The top-down effects of predators on zooplankton biomass and their
cascading effects on phytoplankton biomass both differed significantly
among mesocosms with different zooplankton community compositions
(F2,18 = 49.51, P < 0.001 for zooplankton
biomass; F2,18 = 75, P < 0.001 for
phytoplankton biomass), but not with nutrient conditions
(F2,18 = 0.23, P = 0.796 for zooplankton biomass;
F2,18 = 0.084, P = 0.920 for phytoplankton
biomass) (Figs. 4, S6, Table S2). Mesocosms with zooplankton communities
of D. magna and D. brachyurum showed the strongest
cascading effects (on average 107.8% increase in phytoplankton biomass
in the presence of predators across three nutrient levels), followed by
those consisting of all three zooplankton species (57.3%) and those
consisting of S. dorrii and D. brachyurum (41.5%) (Fig.
4). To further disentangle the drivers of trophic cascades, we conducted
stepwise regression analyses and found that the strength of trophic
cascades was best explained by variation in predator efficiency (Fig.

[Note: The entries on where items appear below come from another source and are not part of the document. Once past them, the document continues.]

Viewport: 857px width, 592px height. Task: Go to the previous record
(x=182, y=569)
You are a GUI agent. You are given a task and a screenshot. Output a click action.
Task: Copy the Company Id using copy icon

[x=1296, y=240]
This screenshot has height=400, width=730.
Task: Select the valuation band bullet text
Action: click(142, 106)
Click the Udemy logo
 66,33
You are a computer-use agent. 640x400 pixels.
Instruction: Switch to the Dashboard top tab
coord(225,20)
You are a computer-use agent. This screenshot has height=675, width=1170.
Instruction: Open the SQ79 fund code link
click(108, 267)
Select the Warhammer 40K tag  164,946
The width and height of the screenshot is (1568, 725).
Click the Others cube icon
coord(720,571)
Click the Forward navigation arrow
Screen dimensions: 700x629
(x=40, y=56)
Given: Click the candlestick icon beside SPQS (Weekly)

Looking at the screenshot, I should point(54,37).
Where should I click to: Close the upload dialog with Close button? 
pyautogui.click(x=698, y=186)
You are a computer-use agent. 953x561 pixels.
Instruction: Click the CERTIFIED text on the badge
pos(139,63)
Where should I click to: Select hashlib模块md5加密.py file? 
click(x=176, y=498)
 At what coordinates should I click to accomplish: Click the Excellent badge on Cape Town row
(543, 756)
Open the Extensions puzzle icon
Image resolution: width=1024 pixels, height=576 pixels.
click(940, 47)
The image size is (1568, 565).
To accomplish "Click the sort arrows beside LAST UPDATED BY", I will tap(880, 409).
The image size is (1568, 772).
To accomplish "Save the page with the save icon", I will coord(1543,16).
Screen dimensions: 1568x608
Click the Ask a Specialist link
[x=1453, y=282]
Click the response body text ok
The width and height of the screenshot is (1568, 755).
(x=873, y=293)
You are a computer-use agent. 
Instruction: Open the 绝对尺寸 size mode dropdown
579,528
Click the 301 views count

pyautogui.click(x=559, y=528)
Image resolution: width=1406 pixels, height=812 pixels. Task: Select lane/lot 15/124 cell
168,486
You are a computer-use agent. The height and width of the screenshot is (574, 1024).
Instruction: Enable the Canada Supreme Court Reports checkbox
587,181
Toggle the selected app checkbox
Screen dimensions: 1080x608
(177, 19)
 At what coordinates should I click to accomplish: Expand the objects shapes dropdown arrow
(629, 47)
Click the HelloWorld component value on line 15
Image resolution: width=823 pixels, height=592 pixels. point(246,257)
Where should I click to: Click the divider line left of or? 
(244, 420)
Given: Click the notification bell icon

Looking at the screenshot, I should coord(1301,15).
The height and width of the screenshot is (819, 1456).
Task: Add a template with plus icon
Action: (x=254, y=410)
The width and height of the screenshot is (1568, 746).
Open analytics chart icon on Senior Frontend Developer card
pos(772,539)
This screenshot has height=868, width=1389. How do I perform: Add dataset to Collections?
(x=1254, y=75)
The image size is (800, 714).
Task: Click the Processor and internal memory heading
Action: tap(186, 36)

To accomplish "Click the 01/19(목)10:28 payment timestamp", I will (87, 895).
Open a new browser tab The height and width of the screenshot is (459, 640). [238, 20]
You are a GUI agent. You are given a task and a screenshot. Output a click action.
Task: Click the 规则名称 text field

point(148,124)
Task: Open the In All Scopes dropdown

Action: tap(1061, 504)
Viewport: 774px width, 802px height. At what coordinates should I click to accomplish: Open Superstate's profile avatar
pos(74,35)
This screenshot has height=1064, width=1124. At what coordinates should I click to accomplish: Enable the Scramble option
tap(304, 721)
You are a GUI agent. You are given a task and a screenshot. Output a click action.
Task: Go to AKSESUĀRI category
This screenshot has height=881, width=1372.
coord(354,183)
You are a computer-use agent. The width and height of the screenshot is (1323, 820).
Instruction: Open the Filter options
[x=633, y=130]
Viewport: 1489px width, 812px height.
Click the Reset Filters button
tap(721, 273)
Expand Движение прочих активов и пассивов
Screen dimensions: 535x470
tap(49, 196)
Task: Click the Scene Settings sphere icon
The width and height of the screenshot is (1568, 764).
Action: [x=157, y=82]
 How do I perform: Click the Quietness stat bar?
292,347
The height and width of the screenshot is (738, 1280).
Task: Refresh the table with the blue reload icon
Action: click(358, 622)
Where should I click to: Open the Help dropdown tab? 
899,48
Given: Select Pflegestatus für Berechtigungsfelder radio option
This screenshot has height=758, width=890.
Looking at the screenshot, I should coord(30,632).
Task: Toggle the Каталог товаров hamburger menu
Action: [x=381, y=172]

5b; Table S3-4). In food chains with higher predator efficiencies, the
strengths of trophic cascade were stronger (Fig. 5b). In comparison,
neither primary productivity nor its interaction with energy transfer
efficiencies had significant impacts on the cascading effects (Fig. 5a,
Table S1).
Using food chain models with the type I functional response, we derived
analytical relationships between trophic cascade strength (STC) and
energy transfer efficiencies, i.e.,
\begin{equation}
STC=\frac{e_{C}}{e_{C}-E_{\text{pre}}}\nonumber \\
\end{equation}and between trophic cascade strength and primary productivity\(P_{\text{pro}}\):
\begin{equation}
STC=\frac{e_{1}a_{1}}{rd_{1}}P_{\text{pro}}\nonumber \\
\end{equation}These solutions suggest that the relationship between STC and\(E_{\text{pre}}\) involves only one covariate, while that betweenSTC and \(P_{\text{pro}}\) involves multiple covariates and
thus may be more variable. This expectation was confirmed by numerical
simulation in general settings. Across simulated food chains with
varying parameters, the trophic cascade strength is strongly related
with predation efficiency, but relatively weakly related with primary
production and herbivore efficiency (Figs. 5c-d, S7-12). Similar results
were found in more complex food web models with two herbivore species
(Figs. S13, S14). Overall, our mathematical models support the
mechanistic link between energy transfer efficiency and the strength of
trophic cascades observed in our mesocosm experiment.